Exercise prompt: Please say how many lines in the records contain the word "Conditions", giving only the number.

Records to use:
= = =

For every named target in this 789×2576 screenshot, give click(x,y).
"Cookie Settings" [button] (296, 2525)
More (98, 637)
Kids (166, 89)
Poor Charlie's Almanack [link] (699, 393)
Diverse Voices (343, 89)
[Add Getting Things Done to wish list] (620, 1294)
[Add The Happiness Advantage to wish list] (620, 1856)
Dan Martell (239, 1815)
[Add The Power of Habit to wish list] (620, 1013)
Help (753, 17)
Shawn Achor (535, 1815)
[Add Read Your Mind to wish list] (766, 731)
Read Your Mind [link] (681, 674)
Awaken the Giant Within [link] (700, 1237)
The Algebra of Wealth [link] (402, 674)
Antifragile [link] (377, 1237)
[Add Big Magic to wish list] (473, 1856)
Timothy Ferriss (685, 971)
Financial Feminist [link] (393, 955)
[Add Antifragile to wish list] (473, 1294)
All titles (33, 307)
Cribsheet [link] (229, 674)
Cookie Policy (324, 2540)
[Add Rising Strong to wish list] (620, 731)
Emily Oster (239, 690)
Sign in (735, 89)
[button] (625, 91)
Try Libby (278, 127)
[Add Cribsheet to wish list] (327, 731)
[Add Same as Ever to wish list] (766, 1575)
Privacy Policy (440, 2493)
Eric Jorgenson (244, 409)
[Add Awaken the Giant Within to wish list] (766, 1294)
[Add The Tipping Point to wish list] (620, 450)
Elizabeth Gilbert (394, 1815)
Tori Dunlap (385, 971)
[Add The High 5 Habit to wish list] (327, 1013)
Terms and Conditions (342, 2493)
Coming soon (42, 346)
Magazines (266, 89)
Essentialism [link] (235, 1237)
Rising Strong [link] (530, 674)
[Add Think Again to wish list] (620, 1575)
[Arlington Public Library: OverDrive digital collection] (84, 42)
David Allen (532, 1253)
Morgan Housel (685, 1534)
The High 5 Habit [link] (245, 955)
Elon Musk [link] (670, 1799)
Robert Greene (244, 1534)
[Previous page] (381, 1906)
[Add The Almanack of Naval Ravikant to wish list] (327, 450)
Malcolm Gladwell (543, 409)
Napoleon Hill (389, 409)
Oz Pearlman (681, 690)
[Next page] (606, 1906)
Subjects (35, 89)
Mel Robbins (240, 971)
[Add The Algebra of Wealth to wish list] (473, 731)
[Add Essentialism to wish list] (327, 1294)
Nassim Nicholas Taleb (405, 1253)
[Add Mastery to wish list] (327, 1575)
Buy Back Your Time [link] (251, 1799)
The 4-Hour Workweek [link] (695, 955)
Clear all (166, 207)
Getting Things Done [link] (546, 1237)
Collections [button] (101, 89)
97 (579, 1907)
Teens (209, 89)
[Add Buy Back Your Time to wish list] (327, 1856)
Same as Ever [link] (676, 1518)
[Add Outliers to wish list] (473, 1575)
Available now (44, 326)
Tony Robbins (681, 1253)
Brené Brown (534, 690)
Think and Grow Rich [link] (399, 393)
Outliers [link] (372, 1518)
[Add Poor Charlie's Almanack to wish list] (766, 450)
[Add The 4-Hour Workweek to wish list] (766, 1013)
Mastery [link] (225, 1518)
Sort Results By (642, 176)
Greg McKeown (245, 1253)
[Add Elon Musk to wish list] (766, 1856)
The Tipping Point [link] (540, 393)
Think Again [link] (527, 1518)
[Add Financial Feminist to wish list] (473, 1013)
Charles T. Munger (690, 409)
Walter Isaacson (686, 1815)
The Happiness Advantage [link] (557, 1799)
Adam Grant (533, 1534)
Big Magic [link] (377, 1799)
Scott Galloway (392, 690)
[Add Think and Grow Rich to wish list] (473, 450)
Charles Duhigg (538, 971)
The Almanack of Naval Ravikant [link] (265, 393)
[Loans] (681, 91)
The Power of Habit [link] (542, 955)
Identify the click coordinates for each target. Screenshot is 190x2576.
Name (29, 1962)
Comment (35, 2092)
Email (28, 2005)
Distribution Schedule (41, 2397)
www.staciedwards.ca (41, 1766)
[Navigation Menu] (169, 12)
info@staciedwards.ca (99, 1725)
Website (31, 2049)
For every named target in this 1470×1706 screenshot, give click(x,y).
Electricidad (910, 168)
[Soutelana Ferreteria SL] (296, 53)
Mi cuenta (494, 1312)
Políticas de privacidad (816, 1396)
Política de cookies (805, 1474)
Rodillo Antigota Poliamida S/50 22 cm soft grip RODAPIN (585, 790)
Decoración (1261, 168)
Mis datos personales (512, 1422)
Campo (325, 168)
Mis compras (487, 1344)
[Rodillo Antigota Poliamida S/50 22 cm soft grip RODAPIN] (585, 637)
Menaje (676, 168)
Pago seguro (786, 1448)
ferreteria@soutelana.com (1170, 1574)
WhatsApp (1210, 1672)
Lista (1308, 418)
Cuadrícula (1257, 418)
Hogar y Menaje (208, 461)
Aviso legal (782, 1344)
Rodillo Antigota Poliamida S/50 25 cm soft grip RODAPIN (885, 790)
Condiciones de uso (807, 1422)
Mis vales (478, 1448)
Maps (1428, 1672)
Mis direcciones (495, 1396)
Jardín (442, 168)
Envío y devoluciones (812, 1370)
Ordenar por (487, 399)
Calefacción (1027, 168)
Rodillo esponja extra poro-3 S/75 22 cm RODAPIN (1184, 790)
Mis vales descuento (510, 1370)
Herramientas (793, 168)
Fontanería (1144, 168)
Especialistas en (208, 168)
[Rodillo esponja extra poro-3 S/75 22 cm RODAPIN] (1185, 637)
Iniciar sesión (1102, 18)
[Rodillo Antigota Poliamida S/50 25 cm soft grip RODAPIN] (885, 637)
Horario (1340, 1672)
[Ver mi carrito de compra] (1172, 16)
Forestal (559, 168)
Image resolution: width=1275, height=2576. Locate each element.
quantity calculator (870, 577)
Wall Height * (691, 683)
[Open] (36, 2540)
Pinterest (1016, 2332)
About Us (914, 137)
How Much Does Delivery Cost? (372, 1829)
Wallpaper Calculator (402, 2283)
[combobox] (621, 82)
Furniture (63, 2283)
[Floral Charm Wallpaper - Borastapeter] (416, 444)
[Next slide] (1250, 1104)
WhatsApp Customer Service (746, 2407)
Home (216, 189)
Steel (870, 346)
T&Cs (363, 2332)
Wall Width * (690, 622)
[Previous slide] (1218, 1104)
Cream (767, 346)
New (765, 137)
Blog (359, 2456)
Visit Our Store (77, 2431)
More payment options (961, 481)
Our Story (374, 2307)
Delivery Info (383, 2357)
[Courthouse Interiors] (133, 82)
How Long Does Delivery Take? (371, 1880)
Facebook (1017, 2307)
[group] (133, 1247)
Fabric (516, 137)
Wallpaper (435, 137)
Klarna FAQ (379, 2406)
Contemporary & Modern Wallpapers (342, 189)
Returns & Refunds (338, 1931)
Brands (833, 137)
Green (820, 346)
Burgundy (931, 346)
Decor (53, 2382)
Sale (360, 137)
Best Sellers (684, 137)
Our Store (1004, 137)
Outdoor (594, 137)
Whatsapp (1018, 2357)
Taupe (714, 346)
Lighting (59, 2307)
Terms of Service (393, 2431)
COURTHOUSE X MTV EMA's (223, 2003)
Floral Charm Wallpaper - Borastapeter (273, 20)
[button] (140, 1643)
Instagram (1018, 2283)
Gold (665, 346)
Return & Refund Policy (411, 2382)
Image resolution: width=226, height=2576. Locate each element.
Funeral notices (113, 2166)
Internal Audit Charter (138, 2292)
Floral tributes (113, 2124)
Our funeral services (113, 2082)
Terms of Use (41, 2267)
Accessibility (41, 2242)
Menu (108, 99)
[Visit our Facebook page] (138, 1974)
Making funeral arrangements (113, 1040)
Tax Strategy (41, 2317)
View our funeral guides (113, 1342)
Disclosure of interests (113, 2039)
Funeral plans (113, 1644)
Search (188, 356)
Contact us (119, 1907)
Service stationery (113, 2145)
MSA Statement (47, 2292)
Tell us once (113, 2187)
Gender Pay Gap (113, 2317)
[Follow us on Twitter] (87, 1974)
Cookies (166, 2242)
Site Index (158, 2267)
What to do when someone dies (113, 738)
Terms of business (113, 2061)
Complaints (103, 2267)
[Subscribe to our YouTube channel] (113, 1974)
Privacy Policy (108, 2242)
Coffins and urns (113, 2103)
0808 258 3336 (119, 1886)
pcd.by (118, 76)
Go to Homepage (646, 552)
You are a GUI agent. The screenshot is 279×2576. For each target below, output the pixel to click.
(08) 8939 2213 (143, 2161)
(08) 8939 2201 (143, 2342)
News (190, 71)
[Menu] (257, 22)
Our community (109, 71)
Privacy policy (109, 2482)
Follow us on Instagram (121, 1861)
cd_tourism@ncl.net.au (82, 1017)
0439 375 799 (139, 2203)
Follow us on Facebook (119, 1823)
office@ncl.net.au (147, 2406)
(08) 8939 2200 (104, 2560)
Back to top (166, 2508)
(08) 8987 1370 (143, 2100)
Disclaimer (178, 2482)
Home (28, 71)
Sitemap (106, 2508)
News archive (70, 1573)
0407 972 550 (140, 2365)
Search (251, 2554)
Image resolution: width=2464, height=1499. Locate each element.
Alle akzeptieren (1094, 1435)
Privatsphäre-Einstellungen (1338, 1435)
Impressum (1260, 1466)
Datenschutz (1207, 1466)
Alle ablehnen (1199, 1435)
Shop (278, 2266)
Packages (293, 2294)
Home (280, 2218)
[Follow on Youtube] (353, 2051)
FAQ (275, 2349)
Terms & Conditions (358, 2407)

= = =

Answer space: 2